Listening to her, you can’t help but feel that Sinead O’Connor is being disingenuous by saying that – that she wants to believe that she doesn’t “give a shit” purely to remove this anger. Still a believer in something resembling spirituality, the Irish artist reflects on shifts in her homeland’s relationship with the church. “I don’t know what different it’s made, particularly, to us. It’s good – we’re not quite as fucking depressed as we were before, perhaps we feel like we can have sex without feeling too guilty about it” she chuckles. “We’re still in a space where we haven’t replaced it with any other spiritual thinking or feeling or giving a shit about each other – which is how I think about spirituality.. it teaches us to give a shit about each other. We haven’t got to that point yet, we’re still materialistic people”.

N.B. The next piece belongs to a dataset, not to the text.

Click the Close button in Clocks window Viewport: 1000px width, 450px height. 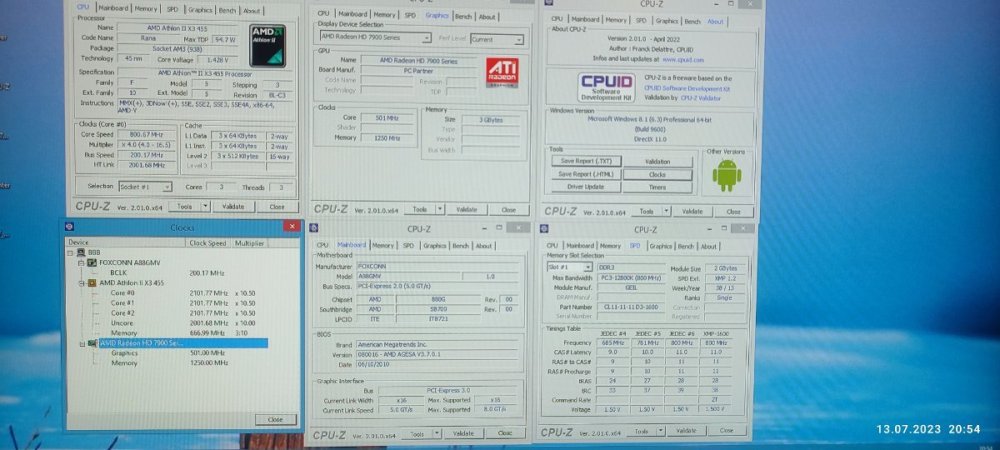click(274, 419)
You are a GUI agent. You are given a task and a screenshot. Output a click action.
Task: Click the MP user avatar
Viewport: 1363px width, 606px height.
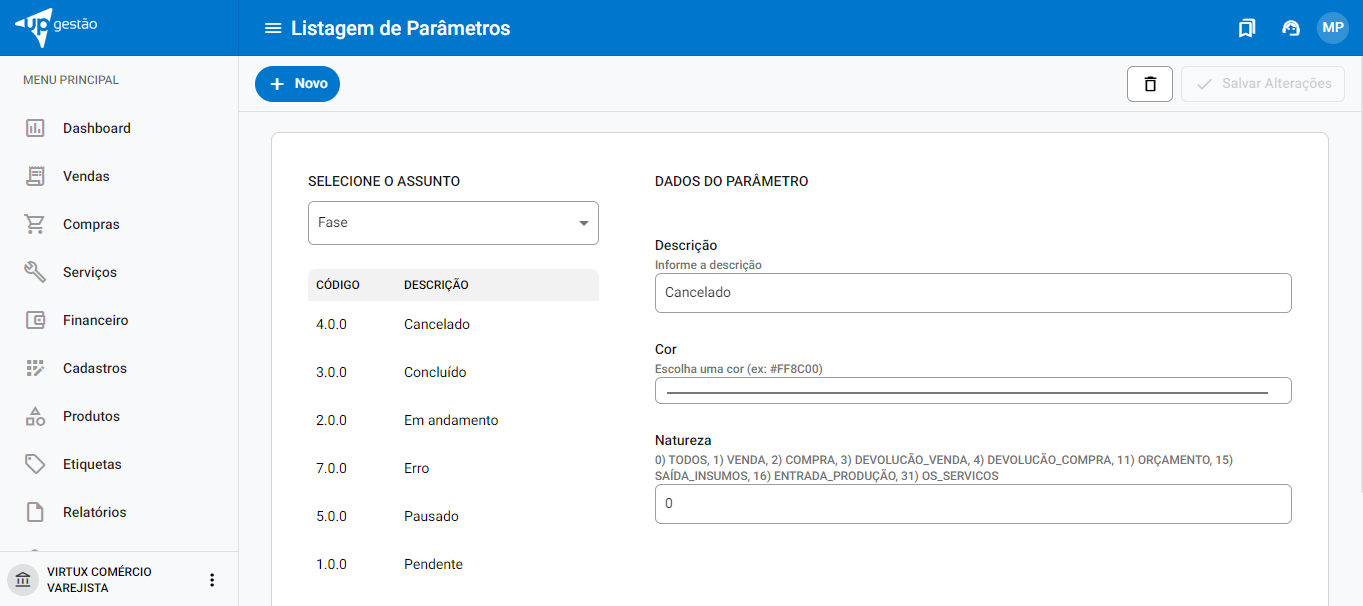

Sometimes prone to controversial statements, Sinead O’Connor’s public image – so often distorted in the press – is at odds with the character which comes across during our meeting and, indeed her shows. Onstage at St. Lukes in London, her towering vocal performance is matched by a carefree, infectious spirit which matches jokes about nuns to a passionate, distinct knowledge of the Psalms, their culture and heritage. Admitting that she remains a profoundly introverted person, Sinead O’Connor still struggles to look at the audience during performances. “I’m actually an extremely shy person – I’m very good at coming across like I’m not – but actually I am quite cripplingly shy” she explains. “So the only way I can go onstage is to go into my own world, it’s the only way I can handle it. I close my eyes and if I look at the audience then I’m screwed. In fact, I’m going to the rock school in Dublin for a day or two’s work on how to open my eyes when I’m singing and actually stay near the microphone. You’ll notice a lot of the time when I’m live because I’m shy I stay away from the microphone. Pure shyness really”.
Finishing, she acknowledges that this technique – however unorthodox – is something which can produce quite spectacular results. “I have to go into my own world. Then I know that I’m delivering what the audience have paid for, which is some kind of honesty. Something spiritual – I don’t quite know how to put words on it but I have an intention when I get onstage to make people feel when they leave that they’ve been at mass… only hopefully better” she insists. “It isn’t necessarily about the words of the songs it’s about the sound and the presence and what your intention is onstage. I know this sounds corny but I actually do a lot of praying inside myself during gigs, to focus myself spiritually. That’s the other reason that I close my eyes and go off into my own world, I have to focus on that and manage everything else. It works, because when people leave they often say: Jesus, there was something spiritual about that…”
– – –
'How About I Be Me (And You Be You?)' is out now. New single '4th & Vine' drops on February 18th.